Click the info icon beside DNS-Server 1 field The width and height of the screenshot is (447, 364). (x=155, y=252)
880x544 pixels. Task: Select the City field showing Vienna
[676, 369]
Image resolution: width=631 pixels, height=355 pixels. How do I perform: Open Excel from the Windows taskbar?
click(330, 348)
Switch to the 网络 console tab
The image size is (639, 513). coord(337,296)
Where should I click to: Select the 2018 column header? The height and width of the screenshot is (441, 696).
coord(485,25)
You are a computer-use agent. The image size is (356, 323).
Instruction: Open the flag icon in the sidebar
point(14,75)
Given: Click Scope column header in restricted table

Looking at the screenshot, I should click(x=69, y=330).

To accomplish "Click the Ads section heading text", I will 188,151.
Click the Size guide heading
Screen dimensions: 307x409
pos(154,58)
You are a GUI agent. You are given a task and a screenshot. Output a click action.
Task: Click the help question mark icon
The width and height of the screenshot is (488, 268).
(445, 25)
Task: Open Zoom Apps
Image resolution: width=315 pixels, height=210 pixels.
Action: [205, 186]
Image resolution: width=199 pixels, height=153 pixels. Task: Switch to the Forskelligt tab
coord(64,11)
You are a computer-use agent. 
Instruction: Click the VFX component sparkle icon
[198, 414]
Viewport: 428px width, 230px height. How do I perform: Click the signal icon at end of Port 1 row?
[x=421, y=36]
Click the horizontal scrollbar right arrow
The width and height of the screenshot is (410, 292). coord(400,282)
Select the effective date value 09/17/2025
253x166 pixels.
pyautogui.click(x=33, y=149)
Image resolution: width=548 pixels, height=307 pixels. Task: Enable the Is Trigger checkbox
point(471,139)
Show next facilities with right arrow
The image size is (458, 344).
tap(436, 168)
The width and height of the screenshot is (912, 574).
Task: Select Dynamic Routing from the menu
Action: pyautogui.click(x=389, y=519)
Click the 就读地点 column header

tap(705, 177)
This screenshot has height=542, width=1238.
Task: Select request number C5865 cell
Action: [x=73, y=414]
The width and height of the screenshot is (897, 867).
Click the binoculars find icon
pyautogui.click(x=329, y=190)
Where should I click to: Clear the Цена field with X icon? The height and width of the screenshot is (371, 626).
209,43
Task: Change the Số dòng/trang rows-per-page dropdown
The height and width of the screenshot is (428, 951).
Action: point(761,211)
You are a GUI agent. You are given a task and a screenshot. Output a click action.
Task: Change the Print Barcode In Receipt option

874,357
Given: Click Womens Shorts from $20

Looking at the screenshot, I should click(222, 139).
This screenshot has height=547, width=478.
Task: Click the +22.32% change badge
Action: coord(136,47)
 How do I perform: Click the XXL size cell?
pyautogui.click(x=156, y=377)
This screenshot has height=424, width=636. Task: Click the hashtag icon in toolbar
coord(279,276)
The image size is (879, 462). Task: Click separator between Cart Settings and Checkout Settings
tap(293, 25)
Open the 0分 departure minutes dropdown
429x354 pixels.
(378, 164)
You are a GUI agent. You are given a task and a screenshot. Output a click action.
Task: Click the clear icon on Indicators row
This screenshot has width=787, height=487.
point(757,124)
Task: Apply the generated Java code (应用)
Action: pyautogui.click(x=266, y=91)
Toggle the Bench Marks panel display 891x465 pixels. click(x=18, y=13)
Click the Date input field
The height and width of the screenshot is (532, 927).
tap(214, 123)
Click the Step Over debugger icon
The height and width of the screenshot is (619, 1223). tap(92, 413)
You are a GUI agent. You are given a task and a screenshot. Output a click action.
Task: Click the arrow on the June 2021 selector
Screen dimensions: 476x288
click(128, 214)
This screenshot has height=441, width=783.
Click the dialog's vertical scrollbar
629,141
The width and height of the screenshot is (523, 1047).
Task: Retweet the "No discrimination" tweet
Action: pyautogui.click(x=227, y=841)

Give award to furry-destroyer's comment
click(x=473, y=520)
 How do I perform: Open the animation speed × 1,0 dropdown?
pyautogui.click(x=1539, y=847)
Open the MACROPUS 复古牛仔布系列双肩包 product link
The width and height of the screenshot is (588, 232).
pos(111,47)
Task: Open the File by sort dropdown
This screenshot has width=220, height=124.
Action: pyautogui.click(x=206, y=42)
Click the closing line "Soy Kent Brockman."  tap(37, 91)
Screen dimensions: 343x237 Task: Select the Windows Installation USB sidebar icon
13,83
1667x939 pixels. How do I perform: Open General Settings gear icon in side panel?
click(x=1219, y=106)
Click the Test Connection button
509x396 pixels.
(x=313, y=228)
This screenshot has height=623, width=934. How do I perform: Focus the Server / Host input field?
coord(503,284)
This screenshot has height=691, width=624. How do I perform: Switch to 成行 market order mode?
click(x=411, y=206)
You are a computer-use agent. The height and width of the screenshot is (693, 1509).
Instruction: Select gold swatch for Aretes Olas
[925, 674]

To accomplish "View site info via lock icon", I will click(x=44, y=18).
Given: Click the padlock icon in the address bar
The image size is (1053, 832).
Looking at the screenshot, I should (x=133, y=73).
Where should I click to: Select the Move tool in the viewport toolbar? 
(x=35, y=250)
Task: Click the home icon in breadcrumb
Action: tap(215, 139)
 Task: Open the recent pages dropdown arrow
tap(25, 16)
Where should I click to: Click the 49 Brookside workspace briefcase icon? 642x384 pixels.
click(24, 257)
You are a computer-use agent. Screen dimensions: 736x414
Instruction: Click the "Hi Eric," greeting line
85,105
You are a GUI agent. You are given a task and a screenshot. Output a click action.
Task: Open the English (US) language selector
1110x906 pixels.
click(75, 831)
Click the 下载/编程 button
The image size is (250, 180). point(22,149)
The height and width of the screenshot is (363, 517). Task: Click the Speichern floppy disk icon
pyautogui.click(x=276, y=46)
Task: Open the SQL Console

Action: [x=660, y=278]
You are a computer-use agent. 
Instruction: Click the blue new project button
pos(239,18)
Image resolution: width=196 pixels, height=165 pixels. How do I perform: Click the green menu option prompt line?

◇ ◇ ◇ ◇

> _EXERCISE PROMPT_
Copy all of the lines above without any changes.

> _CORRECT RESULT_
Click the info icon beside DNS-Server 1 field The width and height of the screenshot is (447, 364). (x=155, y=252)
880x544 pixels. Task: Select the City field showing Vienna
[676, 369]
Image resolution: width=631 pixels, height=355 pixels. How do I perform: Open Excel from the Windows taskbar?
click(330, 348)
Switch to the 网络 console tab
The image size is (639, 513). coord(337,296)
Where should I click to: Select the 2018 column header? The height and width of the screenshot is (441, 696).
coord(485,25)
You are a computer-use agent. The image size is (356, 323).
Instruction: Open the flag icon in the sidebar
point(14,75)
Given: Click Scope column header in restricted table

Looking at the screenshot, I should click(x=69, y=330).

To accomplish "Click the Ads section heading text", I will 188,151.
Click the Size guide heading
Screen dimensions: 307x409
pos(154,58)
You are a GUI agent. You are given a task and a screenshot. Output a click action.
Task: Click the help question mark icon
The width and height of the screenshot is (488, 268).
(445, 25)
Task: Open Zoom Apps
Image resolution: width=315 pixels, height=210 pixels.
Action: [205, 186]
Image resolution: width=199 pixels, height=153 pixels. Task: Switch to the Forskelligt tab
coord(64,11)
You are a computer-use agent. 
Instruction: Click the VFX component sparkle icon
[198, 414]
Viewport: 428px width, 230px height. How do I perform: Click the signal icon at end of Port 1 row?
[x=421, y=36]
Click the horizontal scrollbar right arrow
The width and height of the screenshot is (410, 292). coord(400,282)
Select the effective date value 09/17/2025
253x166 pixels.
pyautogui.click(x=33, y=149)
Image resolution: width=548 pixels, height=307 pixels. Task: Enable the Is Trigger checkbox
point(471,139)
Show next facilities with right arrow
The image size is (458, 344).
tap(436, 168)
The width and height of the screenshot is (912, 574).
Task: Select Dynamic Routing from the menu
Action: pyautogui.click(x=389, y=519)
Click the 就读地点 column header

tap(705, 177)
This screenshot has height=542, width=1238.
Task: Select request number C5865 cell
Action: [x=73, y=414]
The width and height of the screenshot is (897, 867).
Click the binoculars find icon
pyautogui.click(x=329, y=190)
Where should I click to: Clear the Цена field with X icon? The height and width of the screenshot is (371, 626).
209,43
Task: Change the Số dòng/trang rows-per-page dropdown
The height and width of the screenshot is (428, 951).
Action: point(761,211)
You are a GUI agent. You are given a task and a screenshot. Output a click action.
Task: Change the Print Barcode In Receipt option

874,357
Given: Click Womens Shorts from $20

Looking at the screenshot, I should click(222, 139).
This screenshot has height=547, width=478.
Task: Click the +22.32% change badge
Action: coord(136,47)
 How do I perform: Click the XXL size cell?
pyautogui.click(x=156, y=377)
This screenshot has height=424, width=636. Task: Click the hashtag icon in toolbar
coord(279,276)
The image size is (879, 462). Task: Click separator between Cart Settings and Checkout Settings
tap(293, 25)
Open the 0分 departure minutes dropdown
429x354 pixels.
(378, 164)
You are a GUI agent. You are given a task and a screenshot. Output a click action.
Task: Click the clear icon on Indicators row
This screenshot has width=787, height=487.
point(757,124)
Task: Apply the generated Java code (应用)
Action: pyautogui.click(x=266, y=91)
Toggle the Bench Marks panel display 891x465 pixels. click(x=18, y=13)
Click the Date input field
The height and width of the screenshot is (532, 927).
tap(214, 123)
Click the Step Over debugger icon
The height and width of the screenshot is (619, 1223). tap(92, 413)
You are a GUI agent. You are given a task and a screenshot. Output a click action.
Task: Click the arrow on the June 2021 selector
Screen dimensions: 476x288
click(128, 214)
This screenshot has height=441, width=783.
Click the dialog's vertical scrollbar
629,141
The width and height of the screenshot is (523, 1047).
Task: Retweet the "No discrimination" tweet
Action: pyautogui.click(x=227, y=841)

Give award to furry-destroyer's comment
click(x=473, y=520)
 How do I perform: Open the animation speed × 1,0 dropdown?
pyautogui.click(x=1539, y=847)
Open the MACROPUS 复古牛仔布系列双肩包 product link
The width and height of the screenshot is (588, 232).
pos(111,47)
Task: Open the File by sort dropdown
This screenshot has width=220, height=124.
Action: pyautogui.click(x=206, y=42)
Click the closing line "Soy Kent Brockman."  tap(37, 91)
Screen dimensions: 343x237 Task: Select the Windows Installation USB sidebar icon
13,83
1667x939 pixels. How do I perform: Open General Settings gear icon in side panel?
click(x=1219, y=106)
Click the Test Connection button
509x396 pixels.
(x=313, y=228)
This screenshot has height=623, width=934. How do I perform: Focus the Server / Host input field?
coord(503,284)
This screenshot has height=691, width=624. How do I perform: Switch to 成行 market order mode?
click(x=411, y=206)
You are a computer-use agent. The height and width of the screenshot is (693, 1509).
Instruction: Select gold swatch for Aretes Olas
[925, 674]

To accomplish "View site info via lock icon", I will click(x=44, y=18).
Given: Click the padlock icon in the address bar
The image size is (1053, 832).
Looking at the screenshot, I should (x=133, y=73).
Where should I click to: Select the Move tool in the viewport toolbar? 
(x=35, y=250)
Task: Click the home icon in breadcrumb
Action: tap(215, 139)
 Task: Open the recent pages dropdown arrow
tap(25, 16)
Where should I click to: Click the 49 Brookside workspace briefcase icon? 642x384 pixels.
click(24, 257)
You are a computer-use agent. Screen dimensions: 736x414
Instruction: Click the "Hi Eric," greeting line
85,105
You are a GUI agent. You are given a task and a screenshot. Output a click action.
Task: Open the English (US) language selector
1110x906 pixels.
click(75, 831)
Click the 下载/编程 button
The image size is (250, 180). point(22,149)
The height and width of the screenshot is (363, 517). Task: Click the Speichern floppy disk icon
pyautogui.click(x=276, y=46)
Task: Open the SQL Console

Action: [x=660, y=278]
You are a computer-use agent. 
Instruction: Click the blue new project button
pos(239,18)
Image resolution: width=196 pixels, height=165 pixels. How do I perform: Click the green menu option prompt line?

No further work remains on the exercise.